The author also stated that despite its aim to champion working class traditional values, Blue Labour has next to no grassroots support from regular people outside of Citizens UK. However, both Miliband brothers remain interested in Blue Labour and there are signs that the party leader is increasingly accepting and implementing its ideas.

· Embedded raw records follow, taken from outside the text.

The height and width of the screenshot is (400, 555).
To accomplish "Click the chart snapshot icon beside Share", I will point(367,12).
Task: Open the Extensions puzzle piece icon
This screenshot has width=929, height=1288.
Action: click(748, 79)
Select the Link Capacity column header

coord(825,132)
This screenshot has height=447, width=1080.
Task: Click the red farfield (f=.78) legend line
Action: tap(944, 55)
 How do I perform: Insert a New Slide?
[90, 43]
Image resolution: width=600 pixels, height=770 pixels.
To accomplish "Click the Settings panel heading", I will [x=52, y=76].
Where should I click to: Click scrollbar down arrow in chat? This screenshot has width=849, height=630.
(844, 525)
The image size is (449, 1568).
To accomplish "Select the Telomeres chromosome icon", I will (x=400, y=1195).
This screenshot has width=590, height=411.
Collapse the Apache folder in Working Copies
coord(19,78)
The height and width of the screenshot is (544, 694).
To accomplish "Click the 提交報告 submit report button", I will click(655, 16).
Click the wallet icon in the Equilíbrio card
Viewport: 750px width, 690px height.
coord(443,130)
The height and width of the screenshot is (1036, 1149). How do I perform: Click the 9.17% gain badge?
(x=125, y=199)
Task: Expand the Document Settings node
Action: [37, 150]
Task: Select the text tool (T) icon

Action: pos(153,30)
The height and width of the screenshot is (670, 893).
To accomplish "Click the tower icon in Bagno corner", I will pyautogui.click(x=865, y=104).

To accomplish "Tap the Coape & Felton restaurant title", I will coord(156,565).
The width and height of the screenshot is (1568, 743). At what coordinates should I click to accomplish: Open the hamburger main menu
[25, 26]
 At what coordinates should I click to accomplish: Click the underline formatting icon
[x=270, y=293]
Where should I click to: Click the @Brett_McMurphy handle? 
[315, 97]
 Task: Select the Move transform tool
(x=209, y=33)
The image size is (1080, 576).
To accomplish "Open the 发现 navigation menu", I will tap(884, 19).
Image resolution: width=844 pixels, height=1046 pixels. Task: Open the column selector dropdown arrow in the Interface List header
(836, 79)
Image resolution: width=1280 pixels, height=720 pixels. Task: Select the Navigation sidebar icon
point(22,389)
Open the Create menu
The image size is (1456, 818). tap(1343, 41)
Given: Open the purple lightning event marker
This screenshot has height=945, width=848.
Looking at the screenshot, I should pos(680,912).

Ed Miliband told the author in a September 2011 interview that Blue Labour is an idea that is "ahead of its time".

==Reception==
The book attracted a positive reception, with recommendations from journalists such as Kevin Maguire from The Mirror, The Observers Andrew Rawnsley, The Sunday Telegraphs Matthew d'Ancona, and Patrick Wintour, the political editor of The Guardian.

Abigail O'Reilly for The Independent described the book as an "excellent, clearly written" guide to Blue Labour.

A review by Tom Cutterham of The Oxonian, focused on how in his opinion the book informed the reader about Ed Miliband's retreat from the more radically socialist outlook he had before winning the leadership contest.

Carl Packman of Left Foot Forward called the book "fantastic", saying it's an introduction to Glasman's efforts to rejuvenate a "party with a great, Blair-shaped hole in its body."

Don Paskini of Liberal Conspiracy said the book described Blue Labour's ideas with "far more eloquence and clarity than any Blue Labour advocate" had managed hitherto and that the book created a favourable impression of Glasman as a politician, but that it did not convince him of the merits of Blue Labour's ideas.

Ian Geary for the Christian Socialist Movement described the book as gripping, accurate, and sympathetic, but also noted that it omitted to discuss Glasman's engagement with Christian socialism.

In The New Statesman, George Eaton also praised the book but said he remained sceptical of Blue Labour's anti-statist leanings.

Writing for Labour List in 2025, Morgan Jones found the book to be "dated" and that its "supportive nature" of Blue Labour made it an "odd book".